Given task
Quote, character for character, the part of the records below that opens with the line containing "450x800 pixels. At" and closes with the line containing "Action: tap(607, 13)", keeping both of those lines and omitting the pictures.

Provided records

※

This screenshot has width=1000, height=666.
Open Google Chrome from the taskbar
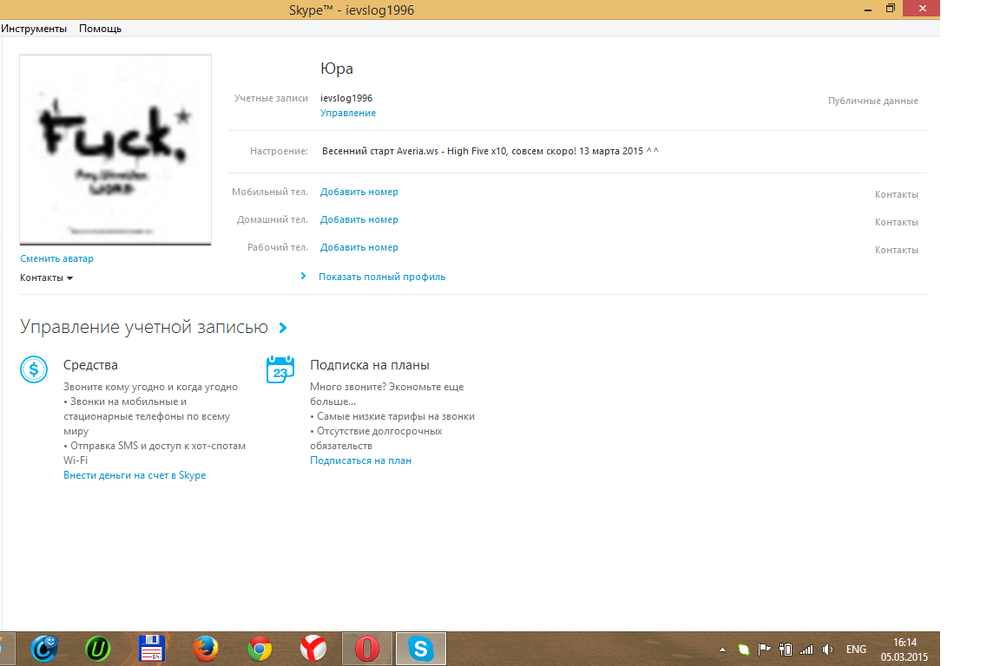[259, 648]
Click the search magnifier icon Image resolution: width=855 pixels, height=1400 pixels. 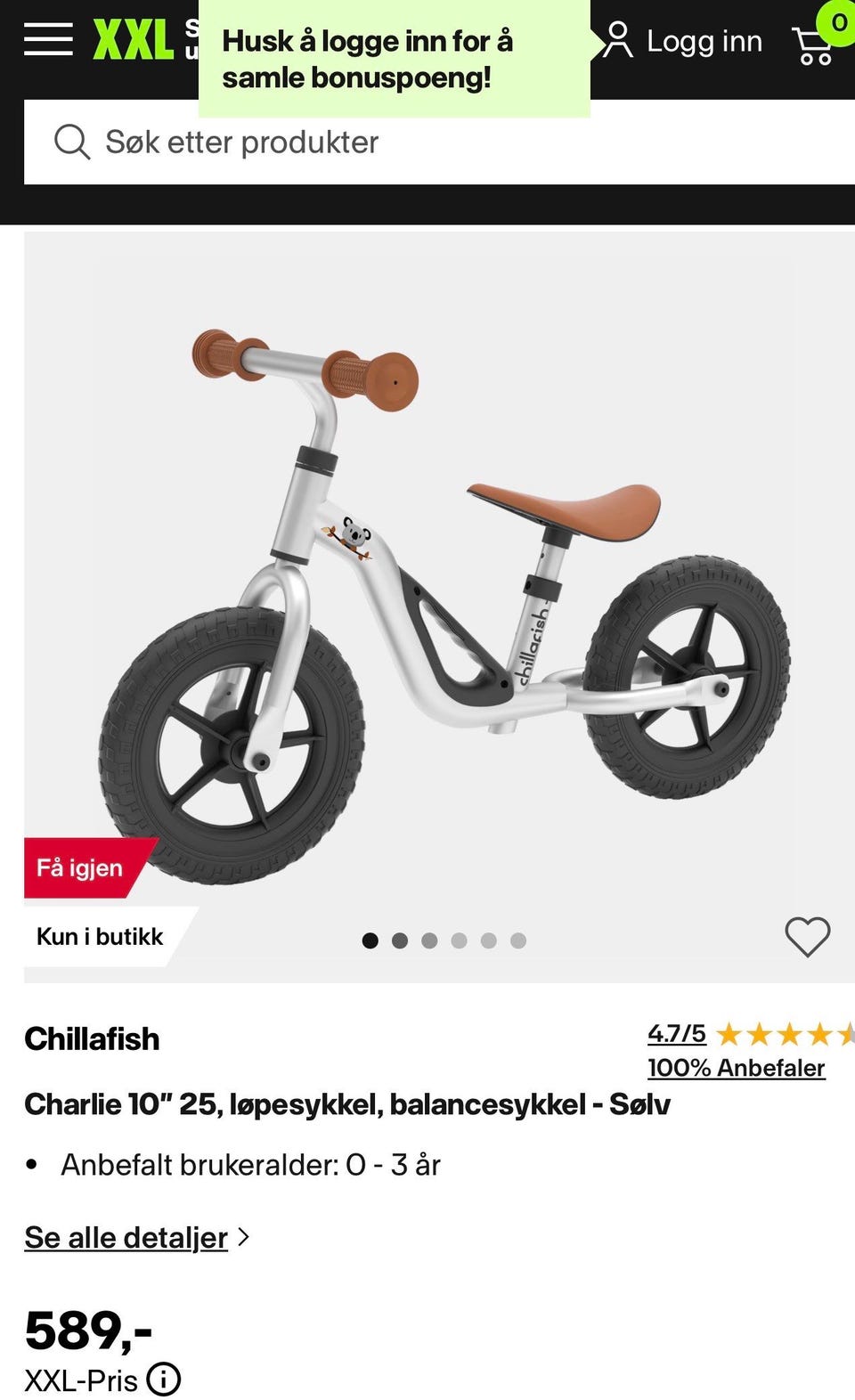pos(72,142)
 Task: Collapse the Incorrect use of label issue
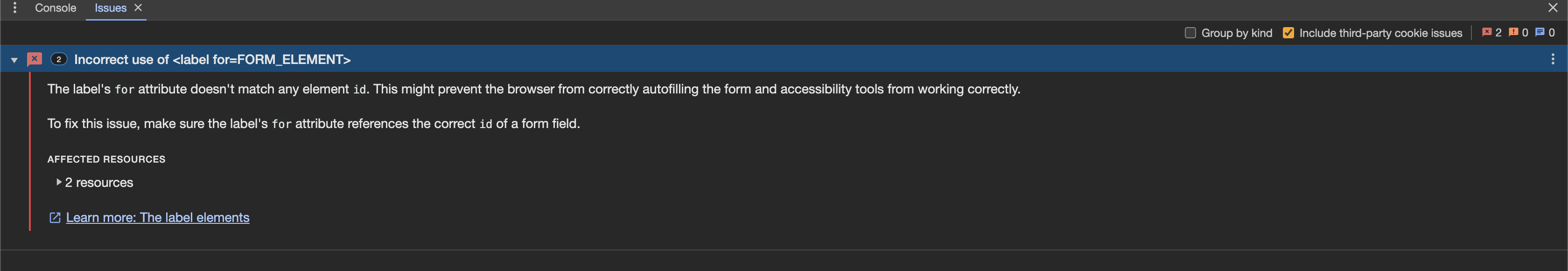[14, 60]
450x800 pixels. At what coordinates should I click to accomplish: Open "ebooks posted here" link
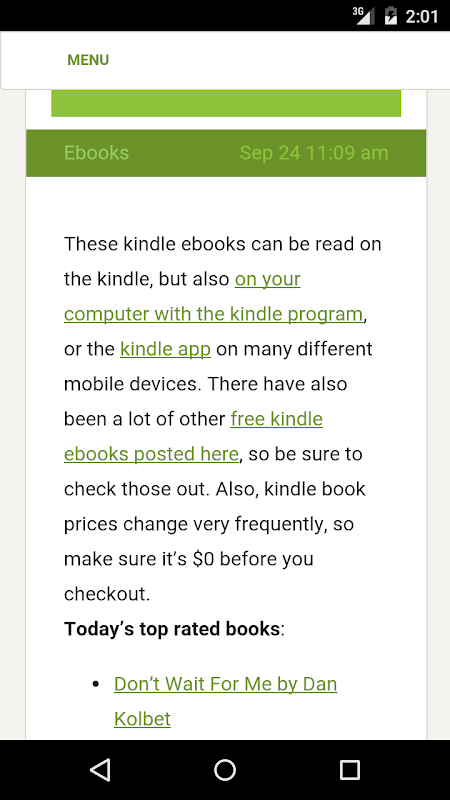[151, 454]
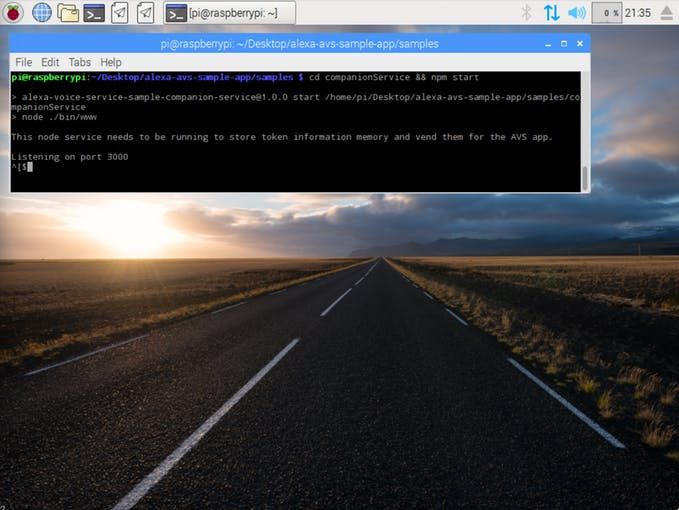The width and height of the screenshot is (679, 510).
Task: Click the CPU usage monitor
Action: tap(607, 13)
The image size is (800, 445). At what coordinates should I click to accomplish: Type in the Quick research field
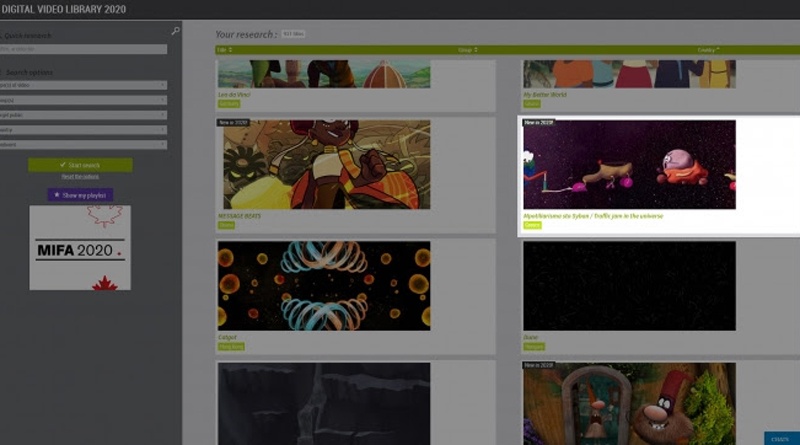84,49
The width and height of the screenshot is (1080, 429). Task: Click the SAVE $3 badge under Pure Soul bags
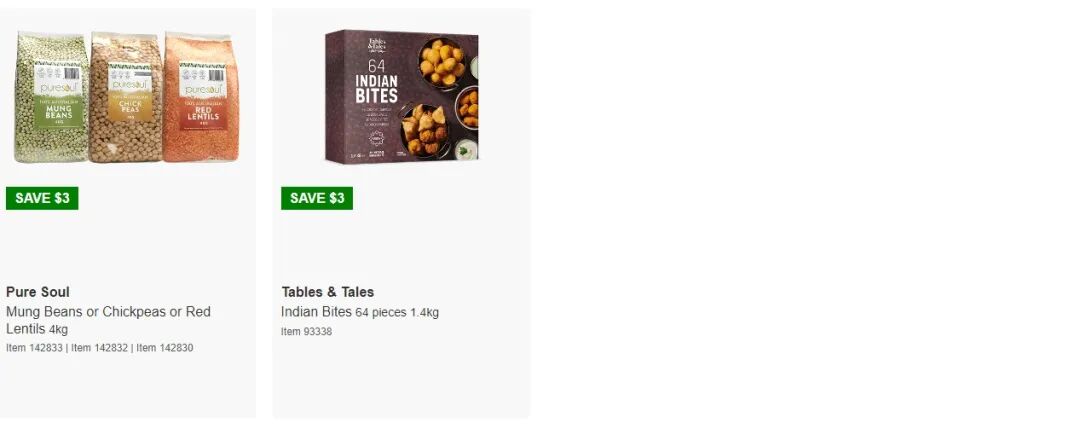42,198
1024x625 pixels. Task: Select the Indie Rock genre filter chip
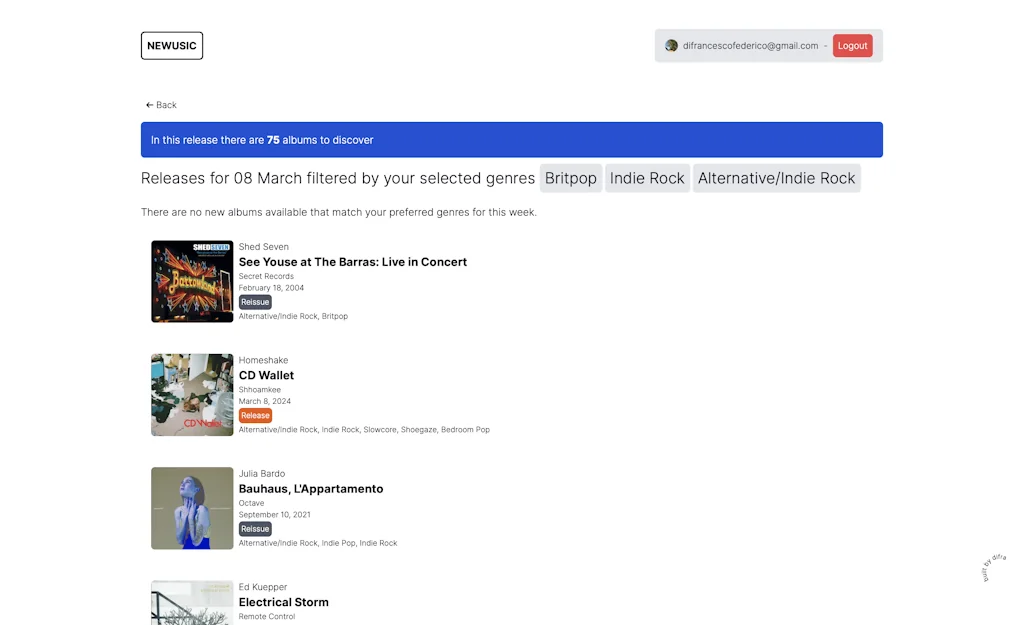(x=647, y=178)
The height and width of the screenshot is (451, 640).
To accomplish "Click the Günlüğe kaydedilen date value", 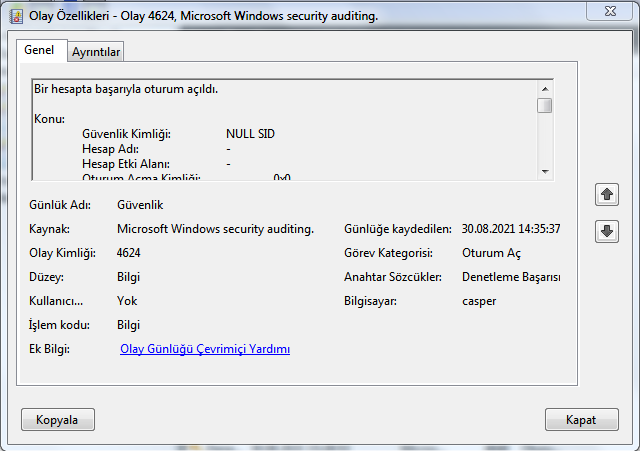I will coord(511,229).
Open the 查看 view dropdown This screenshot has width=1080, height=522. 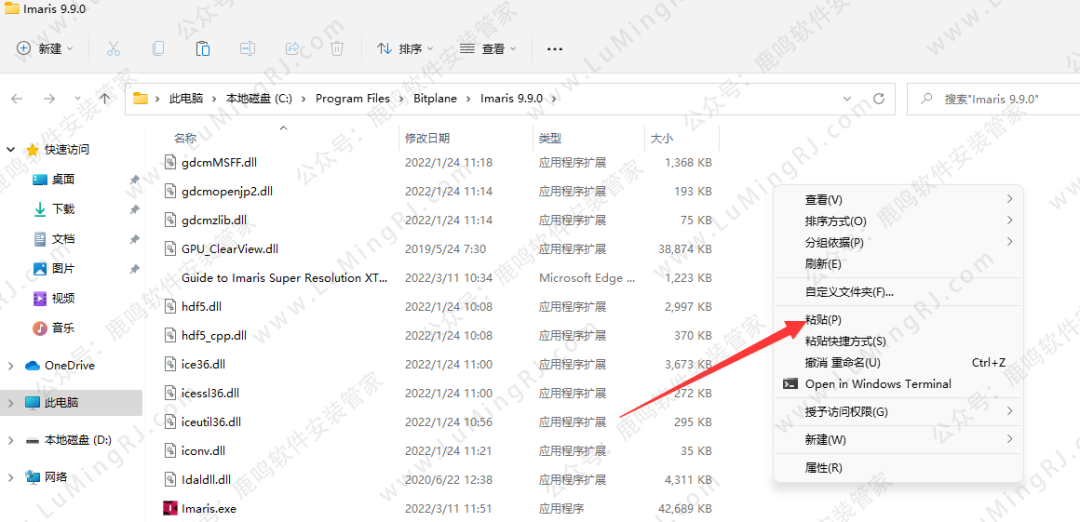point(488,48)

※

Result of the exercise
450x800 pixels. At what coordinates should I click to accomplish: Open "ebooks posted here" link
[151, 454]
The width and height of the screenshot is (679, 510).
Task: Click the CPU usage monitor
Action: tap(607, 13)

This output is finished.